Las necesidades de las empresas se van modificando con el tiempo. Y con ellas, las competencias del empleado/a que más se demandan. En este artículo, veremos cuáles son las más importantes hoy en día y cómo se pueden trabajar.
En la última década, hemos visto cómo la tecnología avanza. Hemos presenciado la transformación digital, que sigue evolucionando, la automatización de multitud de procesos y la globalización. En consecuencia, las necesidades de las empresas también han cambiado, ya que los puestos tienen nuevas funciones y los mercados demandan perfiles más variados.
Por eso, las organizaciones buscan profesionales que posean tanto conocimientos técnicos como habilidades transversales que les sirvan para responder ante escenarios inciertos. Además, ha aumentado el peso de las competencias conductuales, debido al aumento del modelo de trabajo híbrido, la gestión por proyectos y la colaboración entre áreas. Ya no es suficiente con cumplir con las tareas asignadas. Ahora, se valora la iniciativa, la capacidad de análisis y que se contribuya de forma activa a los objetivos estratégicos.
Adaptabilidad y gestión del cambio
La estabilidad ha quedado fuera del mapa. Los cambios son constantes e implica aprender a usar herramientas nuevas, hacer reorganizaciones internas o modificar los procesos. Por eso, una de las competencias del empleado/a más valoradas es la adaptabilidad. Es decir, que sea capaz de aceptar el cambio, integrarlo con rapidez y mantener su rendimiento.
Para desarrollar esta competencia, es necesario exponerse a nuevos retos, asumir funciones diferentes y mantener una actitud abierta ante los cambios que se produzcan en el trabajo. Las empresas refuerzan esta habilidad fomentando la rotación interna, la participación en proyectos diversos y con una comunicación transparente sobre las modificaciones en la organización. organizativas.
Competencia digital avanzada
La digitalización afecta prácticamente a todos los sectores. Pero no solo se refiere a usar herramientas ofimáticas; también se buscan perfiles que puedan trabajar con plataformas colaborativas, sistemas de gestión, análisis de datos o entornos automatizados.
La única forma de mejorar esta habilidad es familiarizándose con las nuevas tecnologías. Una forma eficaz a nivel interno en la empresa es con la formación tecnológica continua y promoviendo el uso activo de herramientas digitales.

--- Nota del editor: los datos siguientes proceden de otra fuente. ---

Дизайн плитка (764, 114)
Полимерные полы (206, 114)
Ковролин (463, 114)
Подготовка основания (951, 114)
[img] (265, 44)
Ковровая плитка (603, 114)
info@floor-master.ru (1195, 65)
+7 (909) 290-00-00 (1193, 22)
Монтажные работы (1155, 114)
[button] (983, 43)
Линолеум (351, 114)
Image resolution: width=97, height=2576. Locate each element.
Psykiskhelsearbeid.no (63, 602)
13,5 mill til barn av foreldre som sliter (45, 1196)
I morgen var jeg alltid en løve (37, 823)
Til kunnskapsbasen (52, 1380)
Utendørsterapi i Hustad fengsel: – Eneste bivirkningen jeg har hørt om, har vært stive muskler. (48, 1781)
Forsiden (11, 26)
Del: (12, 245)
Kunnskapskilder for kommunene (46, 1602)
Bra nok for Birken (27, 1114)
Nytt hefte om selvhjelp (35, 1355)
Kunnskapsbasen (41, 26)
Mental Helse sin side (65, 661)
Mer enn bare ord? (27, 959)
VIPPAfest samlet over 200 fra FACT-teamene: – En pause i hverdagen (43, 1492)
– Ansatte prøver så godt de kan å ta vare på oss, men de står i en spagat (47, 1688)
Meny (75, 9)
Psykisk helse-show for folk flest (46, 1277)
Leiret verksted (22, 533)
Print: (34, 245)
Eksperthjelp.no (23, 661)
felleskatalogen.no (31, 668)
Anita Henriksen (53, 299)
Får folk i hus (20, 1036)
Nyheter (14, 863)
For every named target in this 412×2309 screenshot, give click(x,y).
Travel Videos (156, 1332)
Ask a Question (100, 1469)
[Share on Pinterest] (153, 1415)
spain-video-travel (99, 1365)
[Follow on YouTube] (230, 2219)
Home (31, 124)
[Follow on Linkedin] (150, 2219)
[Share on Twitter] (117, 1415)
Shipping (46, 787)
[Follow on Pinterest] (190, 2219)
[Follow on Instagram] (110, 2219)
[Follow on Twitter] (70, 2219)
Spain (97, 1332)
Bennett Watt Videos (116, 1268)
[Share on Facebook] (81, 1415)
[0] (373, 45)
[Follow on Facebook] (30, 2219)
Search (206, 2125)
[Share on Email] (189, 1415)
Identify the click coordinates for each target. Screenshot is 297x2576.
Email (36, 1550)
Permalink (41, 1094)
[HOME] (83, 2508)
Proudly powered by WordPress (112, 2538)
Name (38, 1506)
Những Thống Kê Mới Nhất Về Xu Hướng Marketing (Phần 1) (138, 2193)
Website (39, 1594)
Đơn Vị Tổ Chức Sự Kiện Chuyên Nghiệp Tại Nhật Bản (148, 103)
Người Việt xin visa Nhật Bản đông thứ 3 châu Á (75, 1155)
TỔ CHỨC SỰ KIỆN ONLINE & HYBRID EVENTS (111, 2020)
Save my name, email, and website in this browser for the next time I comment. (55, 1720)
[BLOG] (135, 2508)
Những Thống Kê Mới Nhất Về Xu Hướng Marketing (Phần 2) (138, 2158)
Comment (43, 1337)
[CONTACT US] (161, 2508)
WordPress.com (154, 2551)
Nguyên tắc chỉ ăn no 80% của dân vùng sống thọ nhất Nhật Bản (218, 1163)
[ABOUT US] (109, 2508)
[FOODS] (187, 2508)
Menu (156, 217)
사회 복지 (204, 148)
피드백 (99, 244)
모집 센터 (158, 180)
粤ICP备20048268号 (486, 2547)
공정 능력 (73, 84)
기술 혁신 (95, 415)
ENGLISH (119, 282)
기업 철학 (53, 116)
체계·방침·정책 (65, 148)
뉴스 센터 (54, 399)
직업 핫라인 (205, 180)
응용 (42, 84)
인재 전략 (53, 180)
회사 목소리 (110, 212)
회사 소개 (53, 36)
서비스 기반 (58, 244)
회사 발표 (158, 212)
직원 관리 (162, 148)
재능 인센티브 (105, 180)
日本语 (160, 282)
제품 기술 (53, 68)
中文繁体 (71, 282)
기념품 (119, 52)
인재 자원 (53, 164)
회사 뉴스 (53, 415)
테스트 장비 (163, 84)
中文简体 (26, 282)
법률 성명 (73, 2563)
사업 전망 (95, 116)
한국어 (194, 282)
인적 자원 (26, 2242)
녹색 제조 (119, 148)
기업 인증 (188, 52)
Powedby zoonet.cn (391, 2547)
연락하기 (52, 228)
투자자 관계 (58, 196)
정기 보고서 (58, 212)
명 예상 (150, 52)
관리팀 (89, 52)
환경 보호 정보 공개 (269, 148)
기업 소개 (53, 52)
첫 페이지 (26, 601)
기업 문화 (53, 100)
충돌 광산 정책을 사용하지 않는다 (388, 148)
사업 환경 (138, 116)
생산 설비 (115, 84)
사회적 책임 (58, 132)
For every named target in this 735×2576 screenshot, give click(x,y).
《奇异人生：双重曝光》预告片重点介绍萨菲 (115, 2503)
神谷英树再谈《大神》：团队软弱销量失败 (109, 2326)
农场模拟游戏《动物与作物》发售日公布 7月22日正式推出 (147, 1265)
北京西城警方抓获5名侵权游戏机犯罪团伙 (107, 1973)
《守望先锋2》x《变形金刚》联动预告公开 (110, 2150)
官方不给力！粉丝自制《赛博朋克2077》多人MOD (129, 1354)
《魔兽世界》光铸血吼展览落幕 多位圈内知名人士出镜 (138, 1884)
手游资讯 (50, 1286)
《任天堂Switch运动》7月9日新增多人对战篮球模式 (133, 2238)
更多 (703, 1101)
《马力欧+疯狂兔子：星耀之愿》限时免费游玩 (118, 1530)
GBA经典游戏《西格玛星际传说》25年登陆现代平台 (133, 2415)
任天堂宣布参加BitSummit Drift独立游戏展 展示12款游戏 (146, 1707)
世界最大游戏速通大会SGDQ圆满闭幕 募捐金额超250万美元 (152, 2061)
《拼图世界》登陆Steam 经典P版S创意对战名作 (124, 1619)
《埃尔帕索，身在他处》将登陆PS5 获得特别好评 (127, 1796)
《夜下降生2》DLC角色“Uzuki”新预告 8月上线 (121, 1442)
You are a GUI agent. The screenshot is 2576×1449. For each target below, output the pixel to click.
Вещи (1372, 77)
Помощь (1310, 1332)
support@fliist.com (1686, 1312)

Comunicación efectiva y asertiva
Cuando se trabaja en entornos híbridos o con equipos multidisciplinares, la comunicación es extremadamente importante para expresar ideas y opiniones, argumentar las propuestas e incluso para escuchar a los demás. Para trabajarla, se recomienda que las reuniones sigan una estructura, se presenten luego los resultados y sedé feedback constructivo.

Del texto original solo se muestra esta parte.